Exercise goal -
Beginning with the first line below, output every record verbatim and leave out the images.

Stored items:
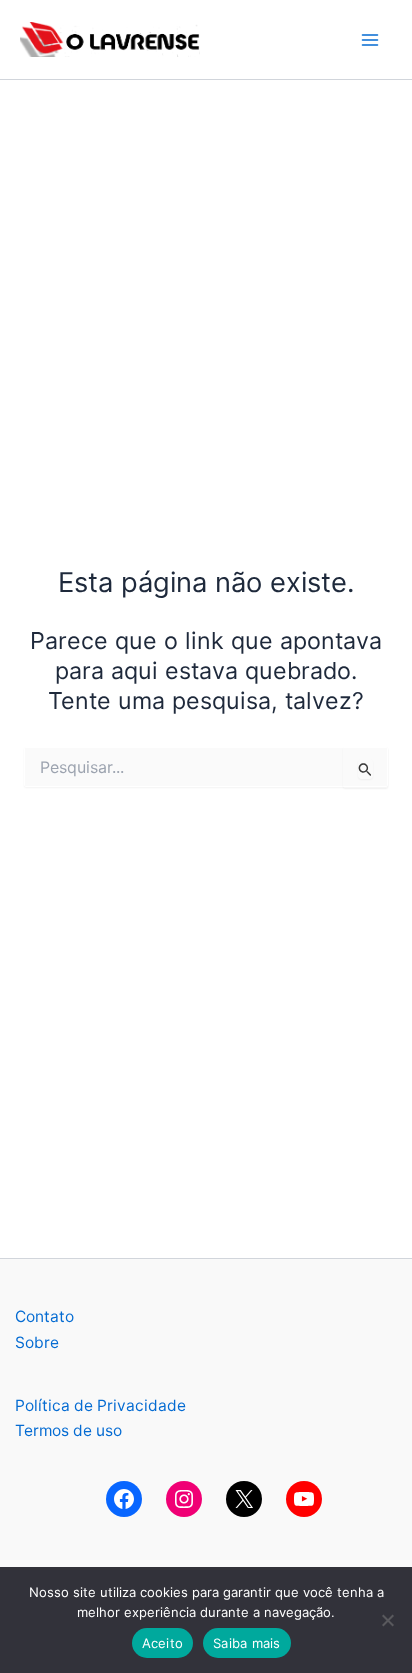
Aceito (163, 1643)
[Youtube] (304, 1499)
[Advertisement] (206, 286)
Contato (44, 1316)
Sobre (37, 1342)
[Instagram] (184, 1499)
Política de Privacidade (100, 1405)
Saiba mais (247, 1643)
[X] (244, 1499)
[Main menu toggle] (370, 39)
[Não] (387, 1620)
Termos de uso (68, 1430)
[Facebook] (124, 1499)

Response area -
Aceito (163, 1643)
[Youtube] (304, 1499)
[Advertisement] (206, 286)
Contato (44, 1316)
Sobre (37, 1342)
[Instagram] (184, 1499)
Política de Privacidade (100, 1405)
Saiba mais (247, 1643)
[X] (244, 1499)
[Main menu toggle] (370, 39)
[Não] (387, 1620)
Termos de uso (68, 1430)
[Facebook] (124, 1499)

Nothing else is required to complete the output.